No longa, os habitantes de uma aldeia palestina na Cisjordânia tentam combater um plano de transformar o local em um campo de treinamento militar israelense.

“Que a injustiça e a limpeza étnica sejam paradas”, disse o palestino Basel Adra, ao receber o prêmio. Ele dividiu o palco com o israelense Yuval Abraham, que enfatizou a colaboração entre israelenses e palestinos na realização do documentário. “Fizemos esse filme juntos. Juntos, palestinos e israelenses, nossas vozes são mais fortes”.

O documentário ganha conotação especial diante do conflito iniciado em outubro de 2023 sobre Gaza, em resposta a um ataque terrorista sofrido por Israel. A guerra atualmente encontra-se suspensa oficialmente por um frágil acordo de cessar-fogo entre o grupo Hamas e o governo israelense.

A fragilidade ficou ainda maior por conta da proposta de Trump de assumir o controle de Gaza e de deslocar de forma permamente os palestinos que vivem no território para outros países da região, como Egito e Jordânia. Essa proposta, condenada por grande parte da comunidade internacional, também foi criticada por Abraham no discurso

“Existe uma situação política, um caminho diferente, sem supremacia, com direitos nacionais para os dois povos. E a política estrangeira deste país [EUA] está ajudando a impedir que esse caminho seja tomado. E por quê? Não dá para ver que nós dois somos unidos? O meu povo só vai ficar seguro se o povo do Basel estiver livre e seguro. Existe uma outra forma de fazer as coisas. Não está tarde demais”, expressou ele.

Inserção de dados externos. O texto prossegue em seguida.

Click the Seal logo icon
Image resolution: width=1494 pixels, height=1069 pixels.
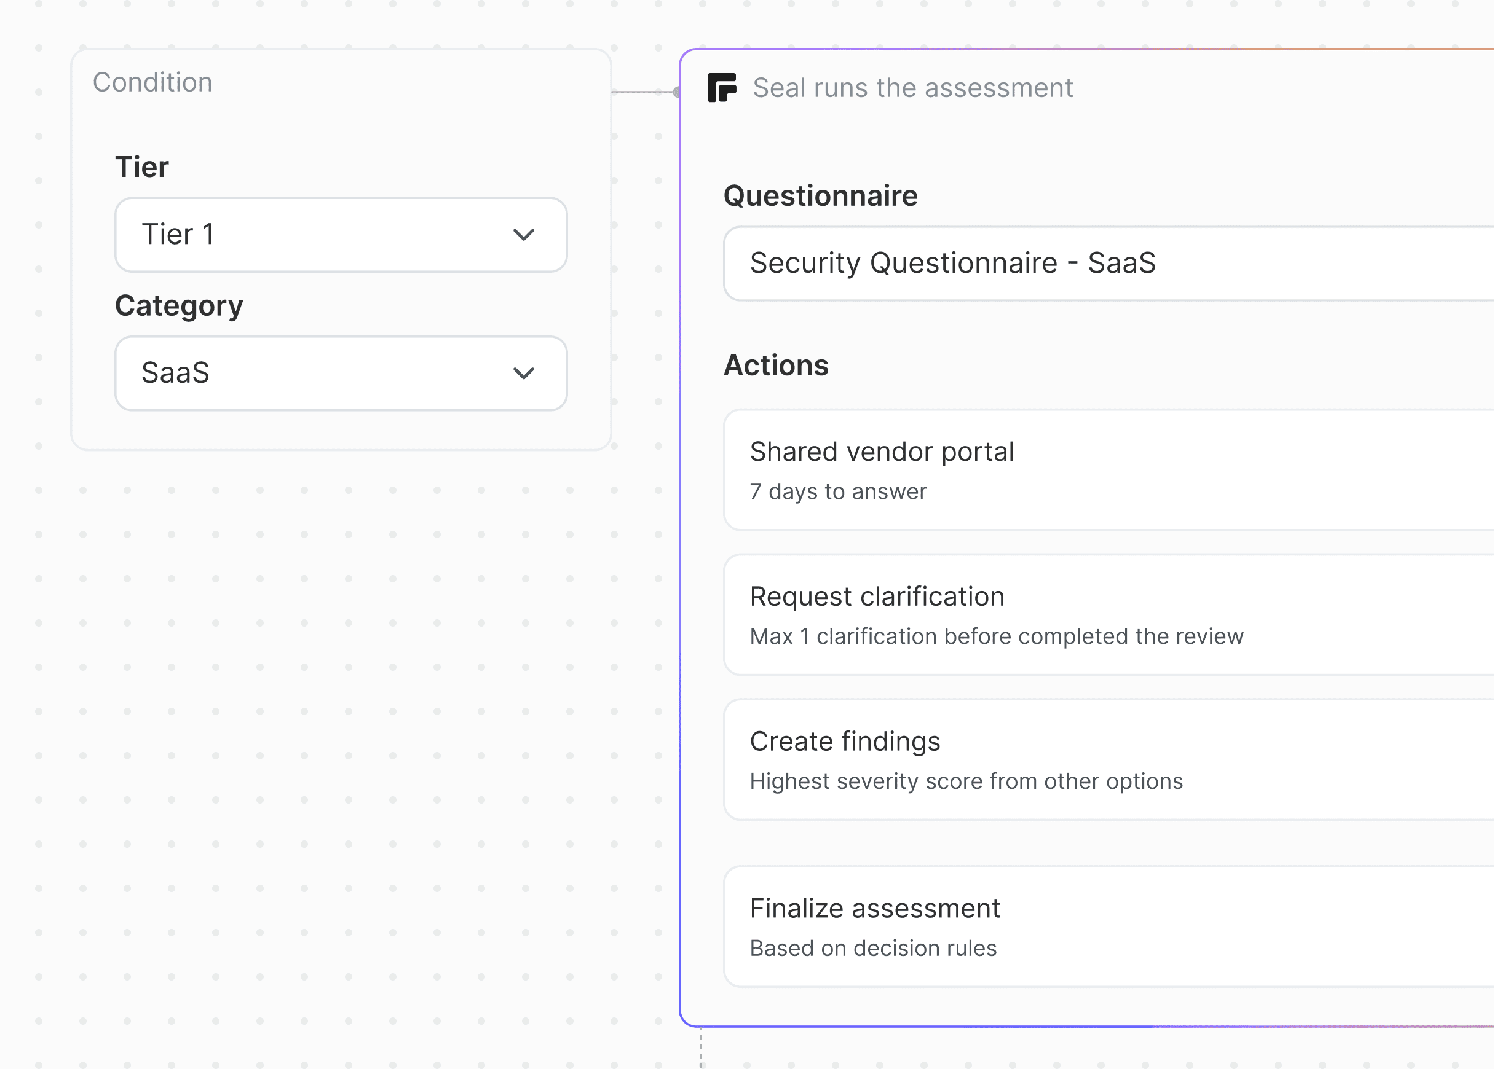(721, 88)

Com Sem Chão, a Palestina também conquistou seu primeiro Oscar, a exemplo do Brasil. Outro país a estrear no rol de contemplados com uma estatueta foi a Letônia, com a animação Flow.

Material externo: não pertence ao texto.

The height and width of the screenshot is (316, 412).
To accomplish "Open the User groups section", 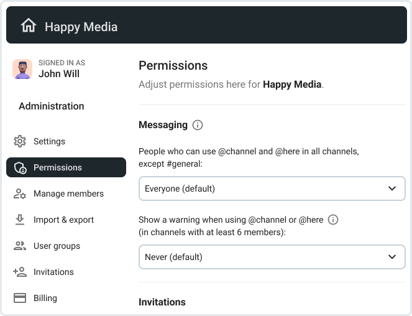I will pos(57,246).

Defesa da democracia e brasileiros exilados

O próprio “Aqui Estou Aqui”, que entrou para a história como o primeiro filme a ser agraciado com um Oscar, também traz consigo uma mensagem ao mesmo tempo local e global, de defesa da demcoracia.

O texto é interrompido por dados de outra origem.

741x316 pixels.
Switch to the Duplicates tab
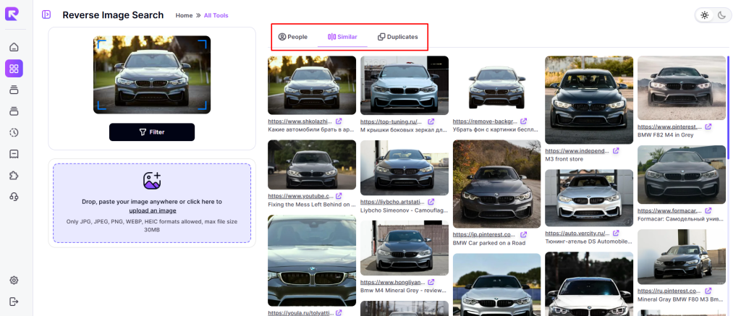click(397, 37)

O longa brasileiro narra a trajetória de Eunice Paiva em busca da verdade sobre a morte de seu marido, Rubens Paiva, além de seu processo de reinvenção para traçar um futuro melhor para si e seus filhos. Além de falar do período mais repressivo da ditadura militar brasileira, no começo da década de 1970, o filme ainda fala de forma mais discreta da questão do exílio, usado por brasileiros opositores ao regime como forma de fugir da repressão estatal e até mesmo de se organizar contra ela.

“Em nome do cinema brasileiro, é uma honra tão grande receber isso de um grupo tão extraordinário. Isso vai para uma mulher que, depois de uma perda tão grande em um regime tão autoritário, decidiu não se dobrar e resistir”, afirmou o diretor Walter Salles em seu discurso de agradecimento pelo prêmio, dedicando-o a Eunice Paiva e às duas atrizes que deram vida a ela no cinema: Fernanda Torres e Fernanda Montenegro.

Salles também criticou ações de questionamento à democracia em curso mundo afora, incluindo os próprios Estados Unidos e o Brasil (onde há movimentação para anistia de pessoas condenadas pela tentativa de golpe de Estado em 8 de janeiro de 2023).

“Vivemos um momento em que a memória está sendo apagada como um projeto de poder, então criar memória é extremamente importante”, disse. “A democracia está se tornando frágil em todos os lugares do mundo. Nunca pensei que seria tão frágil mesmo nos Estados Unidos. Portanto, o que aconteceu no Brasil no passado parece muito próximo do nosso presente hoje em dia.”